Detailed description

Picture "Untitled (Be Mine)" (1987), framed

The American artist Keith Haring is considered a significant pop artist of the 1980s. In addition to his often politically charged works of art, he also emphasised the importance of conveying love and kindness.

The embracing figures are intentionally kept gender-neutral by Haring. With this choice, he aimed to express that love knows no boundaries.

Reproduction on high-quality 250g digital paper produced in Germany. Framed in a black solid wood frame, bevel cut passe-partout, glazed. Size approx. 62 x 62 cm. © Keith Haring Foundation. www.haring.com Licensed by Artestar New York. Published by King & McGaw. Printed in the UK.

About Keith Haring

1958-1990

In New York City in the 1980s, an art movement emerged from the obscurity that continues to inspire young artists today with its anarchic character and memorable visual language: With Keith Haring's graffiti, street art was born and his unmistakable figures became part of mass culture.
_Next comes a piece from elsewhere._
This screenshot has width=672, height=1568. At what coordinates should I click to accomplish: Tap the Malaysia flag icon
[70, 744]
Graffiti is the colourful symbolic painting of public outdoor spaces, which today is part of our daily lives and often considered a nuisance. Already in the 1970s, young people sprayed words, logos and thickly outlined comic-like figures on the walls of New York subway stations to express their social protest.
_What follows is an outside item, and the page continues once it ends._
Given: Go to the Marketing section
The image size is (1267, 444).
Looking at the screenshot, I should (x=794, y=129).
Keith Haring, born in 1958 in Kutztown, Pennsylvania, could identify "with the style, taste and colour" of these artists. In 1981, he began his graffiti work in the New York underground after studying art at the School of Visual Arts in New York and Pittsburgh in the late 1970s. He was therefore not one of those artists who started as a street artist and then was discovered, he rather used the streets as a canvas as a trained painter.

He shared his penchant for evenly filling the picture surface with rapport-like sequences of figures with his role models from American abstract expressionism. After his appearance at the documenta in Kassel in 1982, he became friends and collaborated with the Pop artist Andy Warhol.

Keith Haring commercialised his style in his Pop Shop, which opened in 1988. There he primarily sold his motif of the agile "Radiant Child" baby figure radiating joie de vivre and optimism as T-shirt prints. He also used his artistic success to push through unusual concepts.

Keith Haring had been infected with immunodeficiency AIDS and drew attention to this disease in numerous campaigns. Keith Haring died of AIDS-related complications at the age of 31.